Even deliberate weight loss can be dangerous for us. Anything that puts more stress on the body has the potential to make us worse. Exercise is often not beneficial and must be done with extreme care to avoid permanent damage. Rapid or extreme changes in diet can stress the body and make it think you have a shortage of food available, which adds to all the adrenalin and cortisol state problems we already face.
In my case, losing weight was a matter of working very carefully with my body, listening for signs that it was willing to give up the safety net of its fat store savings account. When I saw weight fluctuations on the scales after my covid vaccination, I decided to see if I could deliberately change my weight. I changed my diet, with extreme care. I picked food that I knew my body liked, and reduced but didn’t eliminate high calorie foods that might reassure my body or help me manage symptoms (even chocolate and alcohol can be useful tools, used with care). I monitored my symptoms, sleep, exercise, and hydration because I knew that if I pushed anything too hard, my body might freak out and lock me out again. There was also always a risk that this would make me worse, because with me, my calories in have always been my available calories out; less in just means less to spend. It was slow, it was careful, and it’s an ongoing project of learning what my body wants by gaining and keeping its trust. I have maybe 3-5kg left that I would like to lose, but I’m also very happy to stay where I am if that’s what the body wants to do. If my body wants to go back to 84kg, I guess I will have to be happy with that too, but for now we seem to be in agreement that 60ish kg is an OK place to be.

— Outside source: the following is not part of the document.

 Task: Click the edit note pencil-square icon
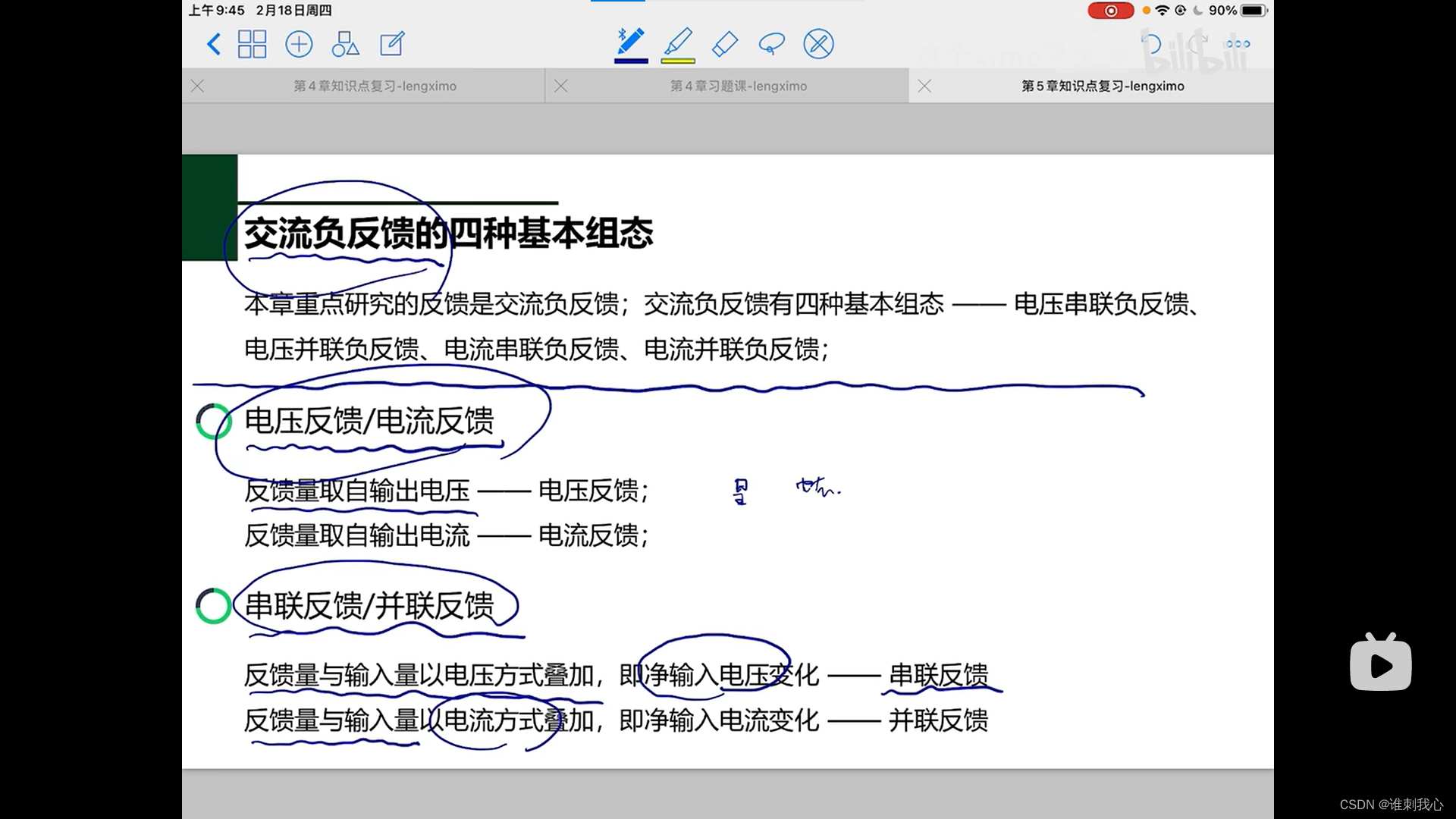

I’d like to get some muscle and strength back and improve my cardio fitness next. That will take a lot more research and careful trial and error. Hopefully it can be done.

No, I haven’t gained significant amounts of energy nor do I feel much better healthwise, but I didn’t really think I would. I do find my primary care team listen to me more when I describe my symptoms and concerns though, so make of that what you will.